### Prompt
Output only an exact transcription of the line containing "Click the 人民日报连线苏翊鸣 hyperlink on the slide" and all lines that follow it in the data below.

*** Opening of Material provided ***

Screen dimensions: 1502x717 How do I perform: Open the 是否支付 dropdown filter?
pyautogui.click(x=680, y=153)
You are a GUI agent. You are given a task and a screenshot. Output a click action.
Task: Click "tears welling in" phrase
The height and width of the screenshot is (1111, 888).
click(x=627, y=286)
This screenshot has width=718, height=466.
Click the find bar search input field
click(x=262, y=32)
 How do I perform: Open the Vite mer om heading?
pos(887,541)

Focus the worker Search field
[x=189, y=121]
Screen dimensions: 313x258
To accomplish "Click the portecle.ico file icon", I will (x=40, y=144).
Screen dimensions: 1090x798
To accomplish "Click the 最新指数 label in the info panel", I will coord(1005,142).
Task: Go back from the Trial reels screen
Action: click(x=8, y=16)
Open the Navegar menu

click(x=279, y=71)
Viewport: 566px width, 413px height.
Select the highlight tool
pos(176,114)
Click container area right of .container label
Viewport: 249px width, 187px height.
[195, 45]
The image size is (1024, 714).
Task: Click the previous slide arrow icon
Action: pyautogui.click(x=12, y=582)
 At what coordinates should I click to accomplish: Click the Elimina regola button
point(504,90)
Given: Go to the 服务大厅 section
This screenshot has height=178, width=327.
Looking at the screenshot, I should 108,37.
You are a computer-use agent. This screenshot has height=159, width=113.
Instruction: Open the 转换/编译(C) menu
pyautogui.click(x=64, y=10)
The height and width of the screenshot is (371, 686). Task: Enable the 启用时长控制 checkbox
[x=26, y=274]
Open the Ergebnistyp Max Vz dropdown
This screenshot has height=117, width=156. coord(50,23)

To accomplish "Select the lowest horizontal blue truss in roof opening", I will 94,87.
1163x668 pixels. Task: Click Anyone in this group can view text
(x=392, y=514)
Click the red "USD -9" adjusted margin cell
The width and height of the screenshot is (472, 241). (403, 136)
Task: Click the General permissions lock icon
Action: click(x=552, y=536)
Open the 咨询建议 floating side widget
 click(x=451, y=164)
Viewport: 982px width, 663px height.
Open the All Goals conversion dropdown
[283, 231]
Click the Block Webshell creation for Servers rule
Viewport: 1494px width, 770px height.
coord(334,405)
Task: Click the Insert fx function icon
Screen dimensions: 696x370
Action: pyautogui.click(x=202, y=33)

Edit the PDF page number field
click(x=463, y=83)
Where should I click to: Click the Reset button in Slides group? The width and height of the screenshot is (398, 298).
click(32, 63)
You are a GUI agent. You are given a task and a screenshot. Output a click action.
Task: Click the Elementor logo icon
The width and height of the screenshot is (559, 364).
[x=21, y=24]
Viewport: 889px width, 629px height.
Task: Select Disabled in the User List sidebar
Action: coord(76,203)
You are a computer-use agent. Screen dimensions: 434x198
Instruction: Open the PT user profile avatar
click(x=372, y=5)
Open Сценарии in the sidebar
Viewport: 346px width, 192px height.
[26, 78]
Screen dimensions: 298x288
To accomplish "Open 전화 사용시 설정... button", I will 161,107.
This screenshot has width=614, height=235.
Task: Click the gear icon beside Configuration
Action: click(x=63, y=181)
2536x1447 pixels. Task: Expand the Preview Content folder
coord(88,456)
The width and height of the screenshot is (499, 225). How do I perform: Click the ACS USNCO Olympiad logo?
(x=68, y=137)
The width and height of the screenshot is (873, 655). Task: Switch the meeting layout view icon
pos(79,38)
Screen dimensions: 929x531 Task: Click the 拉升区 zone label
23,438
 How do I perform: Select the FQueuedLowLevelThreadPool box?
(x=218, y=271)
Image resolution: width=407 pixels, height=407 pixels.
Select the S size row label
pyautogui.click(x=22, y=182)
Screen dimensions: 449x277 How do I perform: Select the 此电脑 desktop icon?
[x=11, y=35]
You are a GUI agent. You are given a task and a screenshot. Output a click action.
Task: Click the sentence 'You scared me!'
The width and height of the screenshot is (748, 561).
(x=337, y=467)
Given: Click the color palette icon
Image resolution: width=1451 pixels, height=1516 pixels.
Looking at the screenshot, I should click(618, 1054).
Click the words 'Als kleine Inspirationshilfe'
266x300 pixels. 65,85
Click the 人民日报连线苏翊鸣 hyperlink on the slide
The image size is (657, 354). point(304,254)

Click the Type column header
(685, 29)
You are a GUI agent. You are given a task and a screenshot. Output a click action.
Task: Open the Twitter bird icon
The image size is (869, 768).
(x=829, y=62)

*** Close of Material provided ***

### Exercise result
Click the 人民日报连线苏翊鸣 hyperlink on the slide
The image size is (657, 354). point(304,254)

Click the Type column header
(685, 29)
You are a GUI agent. You are given a task and a screenshot. Output a click action.
Task: Open the Twitter bird icon
The image size is (869, 768).
(x=829, y=62)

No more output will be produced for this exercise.